The Gridley post — the viral 2026 Substack about a spouse 'addicted to Claude Code' — is the paradigmatic case. The husband was building real things. He was engaged. He was not neglectful in any obvious sense. And he had migrated almost entirely to the diagonal axis, with the horizontal axis atrophying for lack of attention. Rosa's framework allows the diagnosis to be precise: the husband was not negligent; he was captured by a tool that vibrated the diagonal axis at a frequency so intense that the horizontal axis could not compete. The post was written in humor and affection because the writer could see the absurdity: excellent work, real value, visible engagement, and simultaneous vanishing from the shared life.

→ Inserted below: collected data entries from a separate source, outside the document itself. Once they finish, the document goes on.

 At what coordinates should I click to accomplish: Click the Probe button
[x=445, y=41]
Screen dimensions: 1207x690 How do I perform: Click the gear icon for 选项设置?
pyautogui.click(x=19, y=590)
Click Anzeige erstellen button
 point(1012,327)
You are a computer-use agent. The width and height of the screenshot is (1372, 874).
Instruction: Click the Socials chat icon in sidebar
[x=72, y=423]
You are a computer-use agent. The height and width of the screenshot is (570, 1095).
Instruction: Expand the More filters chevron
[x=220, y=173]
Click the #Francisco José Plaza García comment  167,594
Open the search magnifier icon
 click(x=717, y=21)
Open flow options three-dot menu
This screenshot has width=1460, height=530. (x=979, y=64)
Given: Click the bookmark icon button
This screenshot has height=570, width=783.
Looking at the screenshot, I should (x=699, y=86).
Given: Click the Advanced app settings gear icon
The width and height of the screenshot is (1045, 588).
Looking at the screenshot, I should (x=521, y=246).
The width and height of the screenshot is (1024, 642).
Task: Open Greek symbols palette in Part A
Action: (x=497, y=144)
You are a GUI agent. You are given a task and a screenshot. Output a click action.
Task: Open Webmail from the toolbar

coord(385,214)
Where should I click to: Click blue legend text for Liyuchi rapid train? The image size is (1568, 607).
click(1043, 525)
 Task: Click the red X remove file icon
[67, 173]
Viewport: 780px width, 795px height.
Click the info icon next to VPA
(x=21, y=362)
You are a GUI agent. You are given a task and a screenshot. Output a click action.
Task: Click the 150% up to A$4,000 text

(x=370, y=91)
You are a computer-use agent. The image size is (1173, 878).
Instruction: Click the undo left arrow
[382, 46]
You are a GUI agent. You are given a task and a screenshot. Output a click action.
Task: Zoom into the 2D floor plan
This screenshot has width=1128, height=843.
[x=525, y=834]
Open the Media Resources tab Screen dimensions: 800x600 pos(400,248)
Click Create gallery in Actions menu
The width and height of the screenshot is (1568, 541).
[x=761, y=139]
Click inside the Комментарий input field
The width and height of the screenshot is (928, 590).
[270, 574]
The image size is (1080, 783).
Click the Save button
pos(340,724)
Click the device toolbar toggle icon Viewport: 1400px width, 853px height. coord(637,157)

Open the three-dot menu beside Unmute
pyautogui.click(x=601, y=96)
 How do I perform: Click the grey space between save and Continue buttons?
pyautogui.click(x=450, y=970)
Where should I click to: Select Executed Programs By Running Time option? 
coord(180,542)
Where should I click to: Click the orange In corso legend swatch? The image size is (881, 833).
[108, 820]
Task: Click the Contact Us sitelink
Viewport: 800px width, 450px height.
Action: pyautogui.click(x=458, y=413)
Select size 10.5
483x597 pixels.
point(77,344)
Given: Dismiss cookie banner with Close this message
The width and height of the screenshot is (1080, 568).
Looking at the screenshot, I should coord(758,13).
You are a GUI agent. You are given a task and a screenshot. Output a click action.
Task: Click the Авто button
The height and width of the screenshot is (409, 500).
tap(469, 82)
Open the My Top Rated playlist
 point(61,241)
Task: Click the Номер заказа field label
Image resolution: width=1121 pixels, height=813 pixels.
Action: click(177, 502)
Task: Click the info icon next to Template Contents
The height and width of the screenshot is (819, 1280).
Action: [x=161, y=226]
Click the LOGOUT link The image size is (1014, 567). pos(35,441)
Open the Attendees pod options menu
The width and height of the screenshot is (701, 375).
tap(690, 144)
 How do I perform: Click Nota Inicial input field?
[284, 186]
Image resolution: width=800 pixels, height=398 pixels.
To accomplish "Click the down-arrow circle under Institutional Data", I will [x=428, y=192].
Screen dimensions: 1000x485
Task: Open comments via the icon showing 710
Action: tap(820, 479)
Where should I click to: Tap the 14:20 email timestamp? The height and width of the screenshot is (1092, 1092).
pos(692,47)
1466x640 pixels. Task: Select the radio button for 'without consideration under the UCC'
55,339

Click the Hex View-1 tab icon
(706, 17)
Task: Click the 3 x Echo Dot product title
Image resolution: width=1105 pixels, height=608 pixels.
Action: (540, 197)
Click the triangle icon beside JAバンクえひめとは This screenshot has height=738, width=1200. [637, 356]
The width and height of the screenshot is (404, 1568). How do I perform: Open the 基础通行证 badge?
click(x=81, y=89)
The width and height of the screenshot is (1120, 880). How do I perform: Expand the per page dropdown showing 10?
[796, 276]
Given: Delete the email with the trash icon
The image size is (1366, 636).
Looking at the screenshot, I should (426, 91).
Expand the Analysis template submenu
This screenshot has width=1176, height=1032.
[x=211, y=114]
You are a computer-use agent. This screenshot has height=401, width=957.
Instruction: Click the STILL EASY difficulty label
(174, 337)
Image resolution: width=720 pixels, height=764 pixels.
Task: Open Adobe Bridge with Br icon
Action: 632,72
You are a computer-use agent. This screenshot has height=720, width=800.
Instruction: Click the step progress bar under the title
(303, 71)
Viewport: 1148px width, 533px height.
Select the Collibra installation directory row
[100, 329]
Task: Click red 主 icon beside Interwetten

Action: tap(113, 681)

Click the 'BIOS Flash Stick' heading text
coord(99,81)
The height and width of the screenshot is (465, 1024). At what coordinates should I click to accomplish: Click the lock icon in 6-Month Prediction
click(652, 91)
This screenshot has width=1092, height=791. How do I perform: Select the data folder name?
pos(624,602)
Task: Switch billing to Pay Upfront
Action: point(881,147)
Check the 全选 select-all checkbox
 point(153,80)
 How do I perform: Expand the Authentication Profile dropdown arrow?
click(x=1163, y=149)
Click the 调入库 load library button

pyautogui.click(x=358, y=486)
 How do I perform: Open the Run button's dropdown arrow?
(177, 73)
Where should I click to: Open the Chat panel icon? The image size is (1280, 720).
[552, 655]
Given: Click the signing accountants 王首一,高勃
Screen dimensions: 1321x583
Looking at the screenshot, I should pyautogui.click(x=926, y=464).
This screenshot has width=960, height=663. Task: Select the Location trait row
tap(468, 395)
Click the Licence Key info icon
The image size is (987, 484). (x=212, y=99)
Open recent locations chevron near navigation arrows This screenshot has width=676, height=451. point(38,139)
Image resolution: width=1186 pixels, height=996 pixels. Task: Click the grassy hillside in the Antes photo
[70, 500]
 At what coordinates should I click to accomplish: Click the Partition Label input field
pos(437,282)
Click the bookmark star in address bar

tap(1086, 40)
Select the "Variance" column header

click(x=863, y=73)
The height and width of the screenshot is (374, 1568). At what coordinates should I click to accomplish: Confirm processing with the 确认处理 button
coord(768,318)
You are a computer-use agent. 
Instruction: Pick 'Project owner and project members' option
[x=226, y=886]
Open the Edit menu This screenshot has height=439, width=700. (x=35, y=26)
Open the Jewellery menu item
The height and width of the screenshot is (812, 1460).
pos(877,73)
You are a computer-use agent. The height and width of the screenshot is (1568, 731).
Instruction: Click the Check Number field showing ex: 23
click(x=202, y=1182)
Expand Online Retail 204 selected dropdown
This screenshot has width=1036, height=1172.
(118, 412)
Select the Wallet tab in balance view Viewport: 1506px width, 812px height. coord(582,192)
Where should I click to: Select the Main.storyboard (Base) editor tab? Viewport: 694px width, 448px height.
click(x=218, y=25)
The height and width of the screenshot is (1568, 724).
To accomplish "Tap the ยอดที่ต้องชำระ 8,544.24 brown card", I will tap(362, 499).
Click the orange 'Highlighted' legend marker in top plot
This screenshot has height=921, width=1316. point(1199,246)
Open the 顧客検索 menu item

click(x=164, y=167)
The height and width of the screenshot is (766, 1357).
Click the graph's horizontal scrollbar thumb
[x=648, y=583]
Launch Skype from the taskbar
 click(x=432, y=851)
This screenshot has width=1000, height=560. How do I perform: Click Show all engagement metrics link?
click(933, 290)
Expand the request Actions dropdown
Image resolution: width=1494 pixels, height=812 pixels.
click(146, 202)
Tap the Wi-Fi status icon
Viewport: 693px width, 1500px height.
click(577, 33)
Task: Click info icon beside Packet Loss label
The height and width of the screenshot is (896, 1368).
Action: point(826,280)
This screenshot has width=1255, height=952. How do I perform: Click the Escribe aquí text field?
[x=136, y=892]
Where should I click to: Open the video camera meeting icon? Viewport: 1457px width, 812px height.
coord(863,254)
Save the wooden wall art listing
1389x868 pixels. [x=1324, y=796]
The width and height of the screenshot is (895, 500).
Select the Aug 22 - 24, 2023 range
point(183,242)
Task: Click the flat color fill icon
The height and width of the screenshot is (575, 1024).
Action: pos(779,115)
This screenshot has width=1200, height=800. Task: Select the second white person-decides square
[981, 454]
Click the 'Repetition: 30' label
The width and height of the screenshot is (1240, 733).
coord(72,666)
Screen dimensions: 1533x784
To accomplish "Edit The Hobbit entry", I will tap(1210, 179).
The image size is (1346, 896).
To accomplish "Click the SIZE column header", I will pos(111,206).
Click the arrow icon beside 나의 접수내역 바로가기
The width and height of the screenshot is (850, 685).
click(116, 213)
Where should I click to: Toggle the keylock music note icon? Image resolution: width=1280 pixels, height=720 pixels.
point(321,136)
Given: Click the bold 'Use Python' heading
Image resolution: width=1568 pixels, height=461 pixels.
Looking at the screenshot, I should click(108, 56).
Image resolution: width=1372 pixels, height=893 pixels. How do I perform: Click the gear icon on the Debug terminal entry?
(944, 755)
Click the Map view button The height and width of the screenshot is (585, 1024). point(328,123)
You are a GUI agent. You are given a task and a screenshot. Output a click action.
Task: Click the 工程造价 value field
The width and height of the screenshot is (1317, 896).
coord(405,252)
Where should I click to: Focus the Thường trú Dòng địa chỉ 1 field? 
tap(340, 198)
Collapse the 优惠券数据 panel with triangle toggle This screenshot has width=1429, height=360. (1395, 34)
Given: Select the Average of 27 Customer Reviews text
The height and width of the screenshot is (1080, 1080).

Rosa developed the three-axes framework in Resonance (2016), drawing on earlier phenomenological distinctions among modes of world-relation (Heidegger's regions of care, Merleau-Ponty's structures of perception) and synthesizing them with his own sociological analysis of modern institutional structures. The framework's tripartite structure allows differentiated analysis of which institutions support which forms of resonance and which destroy which.
Three axes, not substitutes. Resonance on one axis does not compensate for resonance's absence on others; a life requires all three.
The axes are not symmetric. Each operates under different conditions and faces different threats; institutional protection must be differentiated.
AI intensifies the diagonal. The productivity gains of the 2025 transition operate primarily along the diagonal axis of engagement with work.
Intensification displaces. The intensity of diagonal resonance draws attention from the horizontal and vertical axes, which require conditions that diagonal intensification eliminates.
The distortion is invisible from inside. A person deeply engaged on the diagonal axis experiences that axis as the whole world; the narrowing is legible only in retrospect, through the accumulated costs to relationships and the capacity for vertical encounter.
Critics including Rahel Jaeggi have argued that the three-axes framework risks an overly schematic picture of human experience, in which complex phenomena (the encounter with an artwork that is simultaneously relational, productive, and cosmic) must be parsed into artificial categories. Rosa's response is that the framework is analytical rather than phenomenological — the axes are distinguished to allow differentiated institutional analysis, not to claim that experiences occur along only one axis at a time. A related critique asks whether the vertical axis is culturally specific — whether the experience of proportion before the cosmic is a Western or Romantic inheritance rather than a universal human structure. Rosa has acknowledged the cultural specificity of the framework's vocabulary while maintaining that the underlying distinction (between encounter with the individual other, engagement with material tasks, and encounter with vastness) is broadly supported across cultural traditions.